Exercice proposé: Mettez à jour le matériel ci-dessous en remplaçant « Viewport » par « Display area » à chaque occurrence, sans rien modifier d'autre.

Matériel fourni:
────────────────
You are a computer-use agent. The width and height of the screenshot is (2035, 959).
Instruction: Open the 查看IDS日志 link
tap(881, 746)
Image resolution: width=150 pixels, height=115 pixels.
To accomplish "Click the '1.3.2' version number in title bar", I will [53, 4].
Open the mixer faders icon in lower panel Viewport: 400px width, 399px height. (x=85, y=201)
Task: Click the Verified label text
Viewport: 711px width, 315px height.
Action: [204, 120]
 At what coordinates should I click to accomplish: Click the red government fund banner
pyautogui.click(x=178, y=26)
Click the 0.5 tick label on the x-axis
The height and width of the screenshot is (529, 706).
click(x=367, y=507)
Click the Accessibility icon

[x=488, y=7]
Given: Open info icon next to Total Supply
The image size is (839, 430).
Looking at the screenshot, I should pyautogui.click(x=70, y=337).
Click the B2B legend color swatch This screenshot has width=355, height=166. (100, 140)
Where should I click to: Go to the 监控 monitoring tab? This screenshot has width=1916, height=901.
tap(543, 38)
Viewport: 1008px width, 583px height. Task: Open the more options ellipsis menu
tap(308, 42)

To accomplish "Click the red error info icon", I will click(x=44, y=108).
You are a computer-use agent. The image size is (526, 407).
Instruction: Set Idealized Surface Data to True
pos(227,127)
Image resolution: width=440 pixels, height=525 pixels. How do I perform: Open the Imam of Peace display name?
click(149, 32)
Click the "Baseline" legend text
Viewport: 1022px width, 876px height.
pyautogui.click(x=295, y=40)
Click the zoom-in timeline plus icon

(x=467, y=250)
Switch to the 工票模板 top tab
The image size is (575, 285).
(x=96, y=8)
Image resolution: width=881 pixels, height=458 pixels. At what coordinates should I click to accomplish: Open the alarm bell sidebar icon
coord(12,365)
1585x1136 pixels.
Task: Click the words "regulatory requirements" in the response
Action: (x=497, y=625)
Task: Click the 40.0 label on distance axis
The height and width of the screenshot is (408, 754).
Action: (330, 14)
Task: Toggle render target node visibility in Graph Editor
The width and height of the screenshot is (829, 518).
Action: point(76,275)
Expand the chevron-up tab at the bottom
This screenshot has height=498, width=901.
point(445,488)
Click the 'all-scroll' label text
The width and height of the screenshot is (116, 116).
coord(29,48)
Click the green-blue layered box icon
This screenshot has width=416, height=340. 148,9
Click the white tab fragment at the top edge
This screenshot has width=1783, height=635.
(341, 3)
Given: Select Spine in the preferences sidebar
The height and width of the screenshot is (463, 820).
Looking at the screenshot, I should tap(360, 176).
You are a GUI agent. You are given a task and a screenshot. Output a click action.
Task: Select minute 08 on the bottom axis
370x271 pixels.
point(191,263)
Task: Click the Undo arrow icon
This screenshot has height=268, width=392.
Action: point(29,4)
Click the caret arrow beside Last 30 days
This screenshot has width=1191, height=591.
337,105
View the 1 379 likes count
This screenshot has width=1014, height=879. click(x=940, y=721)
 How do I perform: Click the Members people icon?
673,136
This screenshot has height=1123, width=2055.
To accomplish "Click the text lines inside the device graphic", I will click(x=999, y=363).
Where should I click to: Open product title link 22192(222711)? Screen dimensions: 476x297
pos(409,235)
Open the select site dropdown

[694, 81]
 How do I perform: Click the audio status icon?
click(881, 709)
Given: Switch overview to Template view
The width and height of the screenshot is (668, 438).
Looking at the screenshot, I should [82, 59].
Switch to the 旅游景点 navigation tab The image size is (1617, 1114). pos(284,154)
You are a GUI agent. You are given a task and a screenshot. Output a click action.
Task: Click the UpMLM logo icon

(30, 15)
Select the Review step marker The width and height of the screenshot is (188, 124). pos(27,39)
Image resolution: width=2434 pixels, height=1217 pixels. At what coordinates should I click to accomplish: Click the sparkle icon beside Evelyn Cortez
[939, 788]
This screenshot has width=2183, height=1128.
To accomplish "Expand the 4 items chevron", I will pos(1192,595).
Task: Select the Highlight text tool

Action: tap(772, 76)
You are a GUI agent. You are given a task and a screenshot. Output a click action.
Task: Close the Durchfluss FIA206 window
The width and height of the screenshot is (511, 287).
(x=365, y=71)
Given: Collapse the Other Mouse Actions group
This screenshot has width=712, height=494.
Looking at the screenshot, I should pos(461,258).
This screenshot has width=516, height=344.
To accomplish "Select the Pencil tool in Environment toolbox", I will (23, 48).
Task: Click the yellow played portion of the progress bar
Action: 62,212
────────────────
Réponse rédigée:
You are a computer-use agent. The width and height of the screenshot is (2035, 959).
Instruction: Open the 查看IDS日志 link
tap(881, 746)
Image resolution: width=150 pixels, height=115 pixels.
To accomplish "Click the '1.3.2' version number in title bar", I will [53, 4].
Open the mixer faders icon in lower panel Display area: 400px width, 399px height. (x=85, y=201)
Task: Click the Verified label text
Display area: 711px width, 315px height.
Action: [204, 120]
 At what coordinates should I click to accomplish: Click the red government fund banner
pyautogui.click(x=178, y=26)
Click the 0.5 tick label on the x-axis
The height and width of the screenshot is (529, 706).
click(x=367, y=507)
Click the Accessibility icon

[x=488, y=7]
Given: Open info icon next to Total Supply
The image size is (839, 430).
Looking at the screenshot, I should pyautogui.click(x=70, y=337).
Click the B2B legend color swatch This screenshot has width=355, height=166. (100, 140)
Where should I click to: Go to the 监控 monitoring tab? This screenshot has width=1916, height=901.
tap(543, 38)
Display area: 1008px width, 583px height. Task: Open the more options ellipsis menu
tap(308, 42)

To accomplish "Click the red error info icon", I will click(x=44, y=108).
You are a computer-use agent. The image size is (526, 407).
Instruction: Set Idealized Surface Data to True
pos(227,127)
Image resolution: width=440 pixels, height=525 pixels. How do I perform: Open the Imam of Peace display name?
click(149, 32)
Click the "Baseline" legend text
Display area: 1022px width, 876px height.
pyautogui.click(x=295, y=40)
Click the zoom-in timeline plus icon

(x=467, y=250)
Switch to the 工票模板 top tab
The image size is (575, 285).
(x=96, y=8)
Image resolution: width=881 pixels, height=458 pixels. At what coordinates should I click to accomplish: Open the alarm bell sidebar icon
coord(12,365)
1585x1136 pixels.
Task: Click the words "regulatory requirements" in the response
Action: (x=497, y=625)
Task: Click the 40.0 label on distance axis
The height and width of the screenshot is (408, 754).
Action: (330, 14)
Task: Toggle render target node visibility in Graph Editor
The width and height of the screenshot is (829, 518).
Action: point(76,275)
Expand the chevron-up tab at the bottom
This screenshot has height=498, width=901.
point(445,488)
Click the 'all-scroll' label text
The width and height of the screenshot is (116, 116).
coord(29,48)
Click the green-blue layered box icon
This screenshot has width=416, height=340. 148,9
Click the white tab fragment at the top edge
This screenshot has width=1783, height=635.
(341, 3)
Given: Select Spine in the preferences sidebar
The height and width of the screenshot is (463, 820).
Looking at the screenshot, I should tap(360, 176).
You are a GUI agent. You are given a task and a screenshot. Output a click action.
Task: Select minute 08 on the bottom axis
370x271 pixels.
point(191,263)
Task: Click the Undo arrow icon
This screenshot has height=268, width=392.
Action: point(29,4)
Click the caret arrow beside Last 30 days
This screenshot has width=1191, height=591.
337,105
View the 1 379 likes count
This screenshot has width=1014, height=879. click(x=940, y=721)
 How do I perform: Click the Members people icon?
673,136
This screenshot has height=1123, width=2055.
To accomplish "Click the text lines inside the device graphic", I will click(x=999, y=363).
Where should I click to: Open product title link 22192(222711)? Screen dimensions: 476x297
pos(409,235)
Open the select site dropdown

[694, 81]
 How do I perform: Click the audio status icon?
click(881, 709)
Given: Switch overview to Template view
The width and height of the screenshot is (668, 438).
Looking at the screenshot, I should [82, 59].
Switch to the 旅游景点 navigation tab The image size is (1617, 1114). pos(284,154)
You are a GUI agent. You are given a task and a screenshot. Output a click action.
Task: Click the UpMLM logo icon

(30, 15)
Select the Review step marker The width and height of the screenshot is (188, 124). pos(27,39)
Image resolution: width=2434 pixels, height=1217 pixels. At what coordinates should I click to accomplish: Click the sparkle icon beside Evelyn Cortez
[939, 788]
This screenshot has width=2183, height=1128.
To accomplish "Expand the 4 items chevron", I will pos(1192,595).
Task: Select the Highlight text tool

Action: tap(772, 76)
You are a GUI agent. You are given a task and a screenshot. Output a click action.
Task: Close the Durchfluss FIA206 window
The width and height of the screenshot is (511, 287).
(x=365, y=71)
Given: Collapse the Other Mouse Actions group
This screenshot has width=712, height=494.
Looking at the screenshot, I should pos(461,258).
This screenshot has width=516, height=344.
To accomplish "Select the Pencil tool in Environment toolbox", I will (23, 48).
Task: Click the yellow played portion of the progress bar
Action: 62,212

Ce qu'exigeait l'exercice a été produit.